DOI:10.12015/issn.1674-8034.2025.11.018.


[Abstract] Objective To investigate the efficacy of Delta radiomics model based on gadoxetic acid disodium (Gd-EOB-DTPA) enhanced MRI for preoperative prediction of microvascular invasion (MVI) in hepatocellular carcinoma (HCC).Materials and Methods A total of 189 pathologically confirmed HCC patients were retrospectively enrolled (91 MVI-positive, 98 MVI-negative). Regions of interest (ROI) of the tumor were delineated on preoperative axial non-contrast T1-weighted imaging (T1WI) and Gd-EOB-DTPA-enhanced hepatobiliary phase (HBP) images. Radiomics feature extraction was performed to calculate Delta radiomics feature values. Feature selection was conducted through paired t-tests, Spearman correlation analysis, and least absolute shrinkage and selection operator (LASSO) algorithm. Logistic regression (LR) classifier was used for constructing three models (T1WI, HBP, and Delta), with receiver operating characteristic (ROC) curves generated to evaluate predictive performance.Results The Delta radiomics model based on LR algorithm demonstrated optimal performance, achieving area under the curve (AUC) of 0.888 (95% CI: 0.834 to 0.942) (training set) and 0.800 (95% CI: 0.687 to 0.913) (validation set). The combined model integrating Delta radiomics features with clinical baseline data showed superior predictive efficacy, with AUC of 0.898 (95% CI: 0.846 to 0.950) (training set) and 0.811 (95% CI: 0.702 to 0.921) (validation set).Conclusions The Gd-EOB-DTPA-enhanced MRI-based Delta radiomics model shows potential clinical value in preoperative MVI prediction for HCC patients.
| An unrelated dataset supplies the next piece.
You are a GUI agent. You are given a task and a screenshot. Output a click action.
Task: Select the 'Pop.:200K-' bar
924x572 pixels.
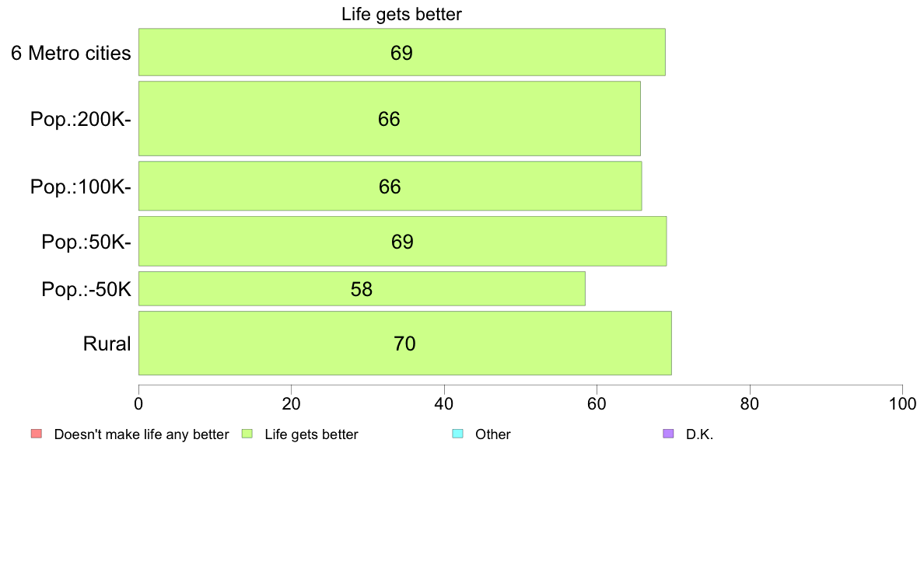(390, 118)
The combined model incorporating both Delta radiomics and clinical baseline parameters exhibits enhanced predictive performance.
[Keywords] hepatocellular carcinoma;magnetic resonance imaging;Gadoxetic acid disodium;radiomics;microvascular invasion

XU Xiaoshuang1   LUO Yi1   LIANG Shiqi1   CHEN Shaofang1   Li Xinming2   HU Genwen1*  

1 Department of Radiology, Shenzhen People's Hospital (The Second Clinical Medical College, Jinan University; The First Affiliated Hospital, Southern University of Science and Technology), Shenzhen 518020, China

2 Department of Radiology, Zhujiang Hospital, Southern Medical University, Guangzhou 510630, China

Corresponding author: HU G W, E-mail: hugenwen@163.com

Conflicts of interest   None.

Received  2025-06-30
Accepted  2025-11-10
DOI: 10.12015/issn.1674-8034.2025.11.018
DOI:10.12015/issn.1674-8034.2025.11.018.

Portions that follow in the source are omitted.